Exercise objective => Go through the entries below, count every line with the string "agent", and answer with only that number.

Data to use =>
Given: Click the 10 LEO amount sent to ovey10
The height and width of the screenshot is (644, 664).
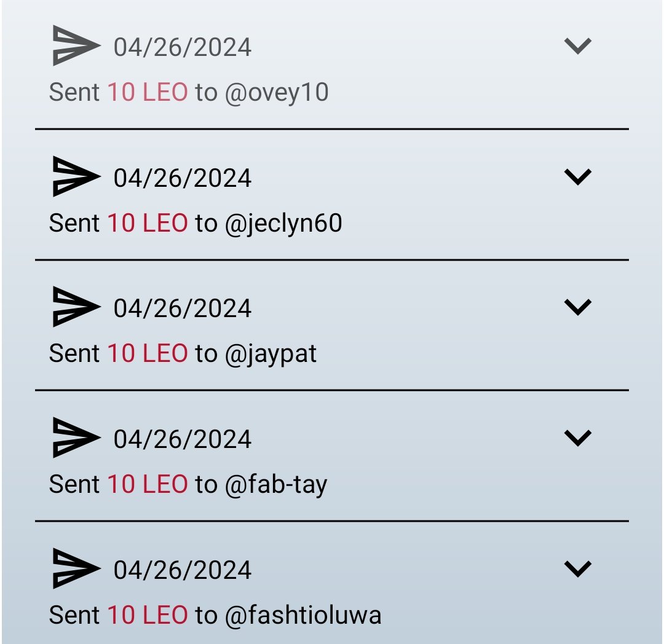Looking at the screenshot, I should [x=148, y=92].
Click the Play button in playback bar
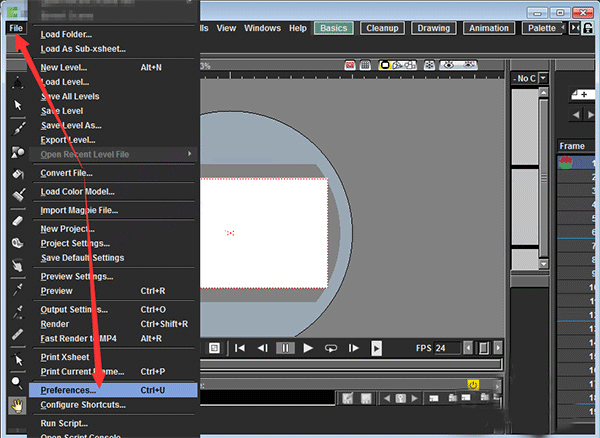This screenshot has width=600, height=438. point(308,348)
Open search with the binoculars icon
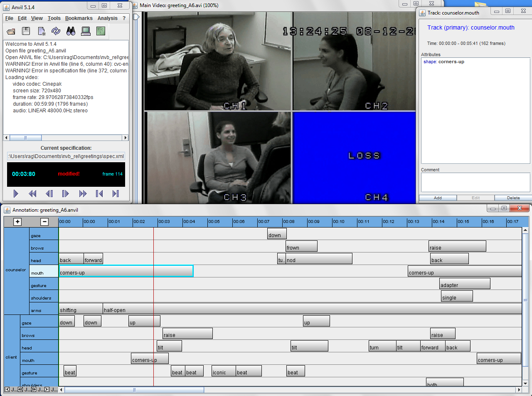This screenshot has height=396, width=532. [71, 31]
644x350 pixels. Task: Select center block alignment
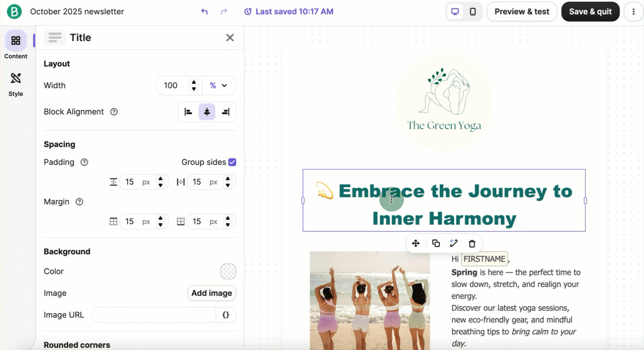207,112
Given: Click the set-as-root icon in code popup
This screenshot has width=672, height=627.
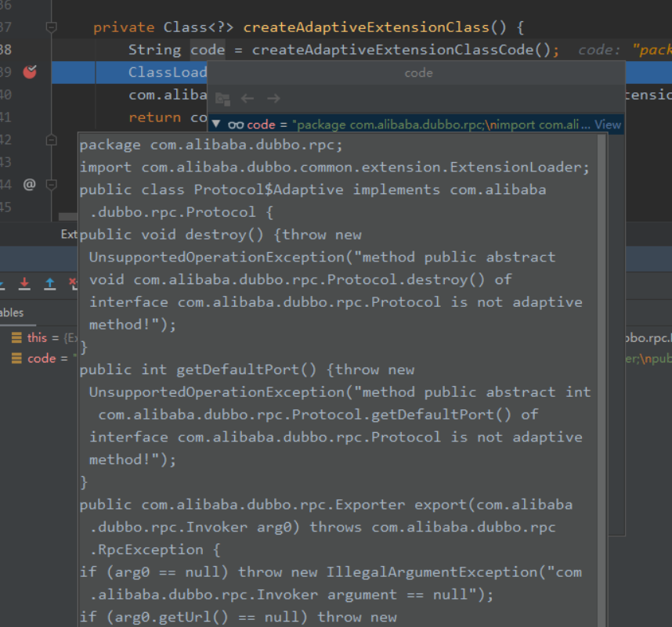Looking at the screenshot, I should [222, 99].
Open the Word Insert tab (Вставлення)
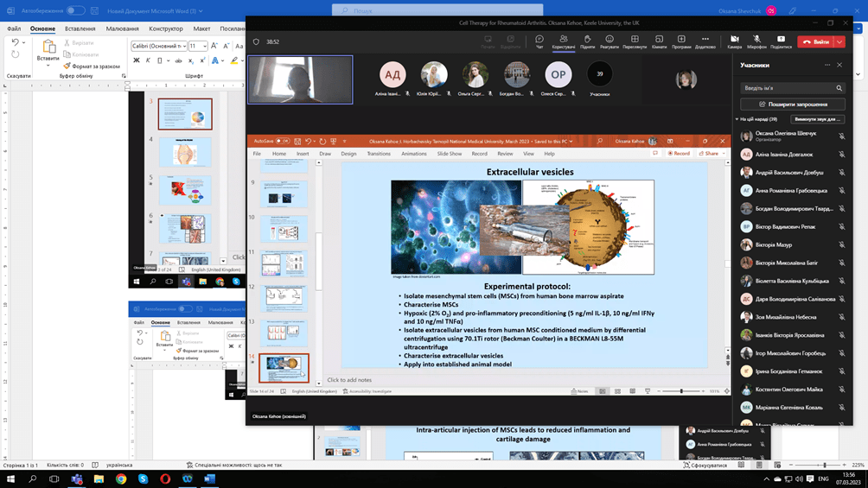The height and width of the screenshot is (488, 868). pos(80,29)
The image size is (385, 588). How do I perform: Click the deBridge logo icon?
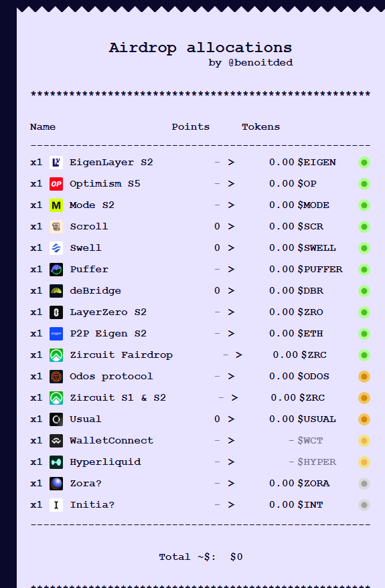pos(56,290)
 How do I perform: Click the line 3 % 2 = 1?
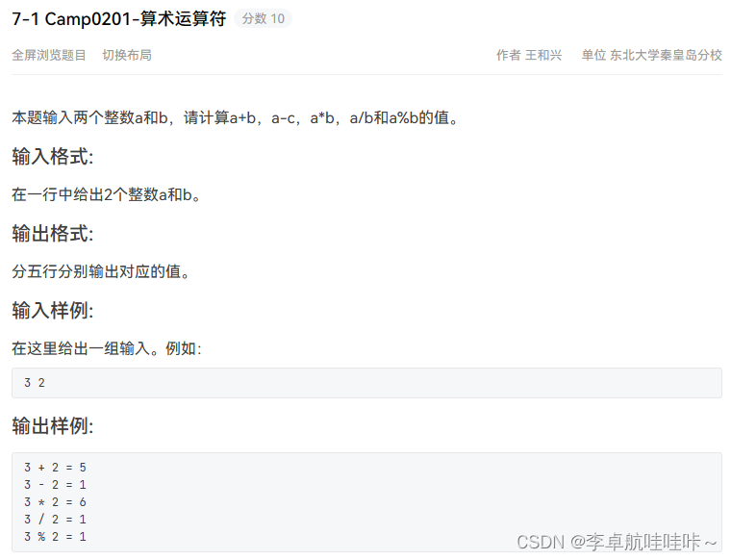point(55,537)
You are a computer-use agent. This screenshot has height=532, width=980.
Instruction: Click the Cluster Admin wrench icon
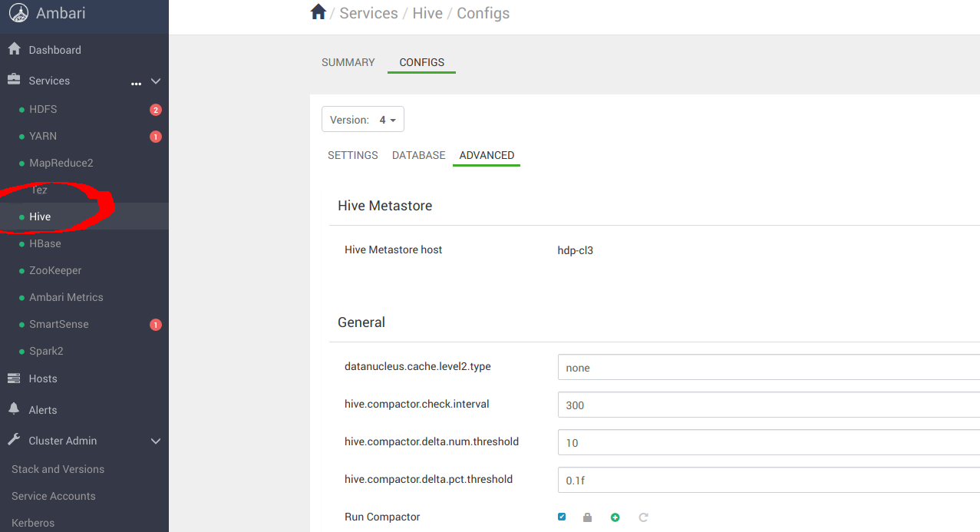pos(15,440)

* * *

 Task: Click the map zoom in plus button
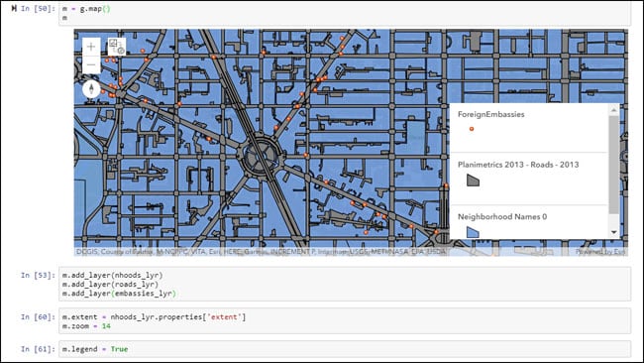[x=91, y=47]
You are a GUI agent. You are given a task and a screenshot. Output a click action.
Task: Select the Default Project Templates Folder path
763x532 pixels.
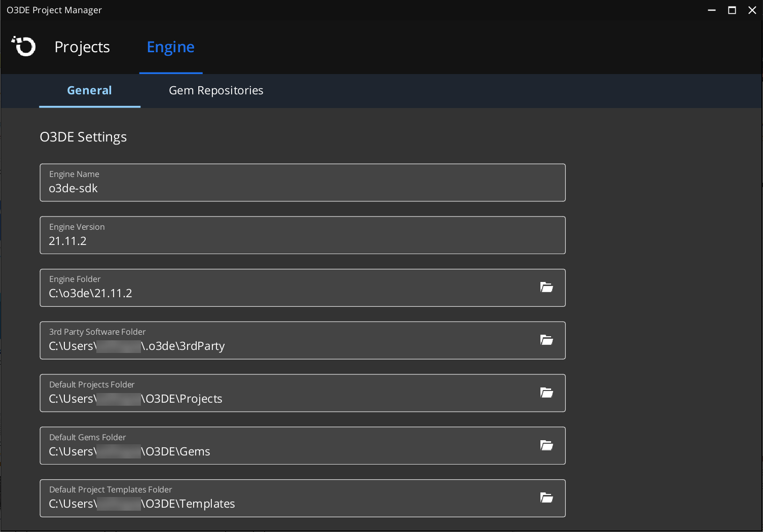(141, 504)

Response to this exercise => 2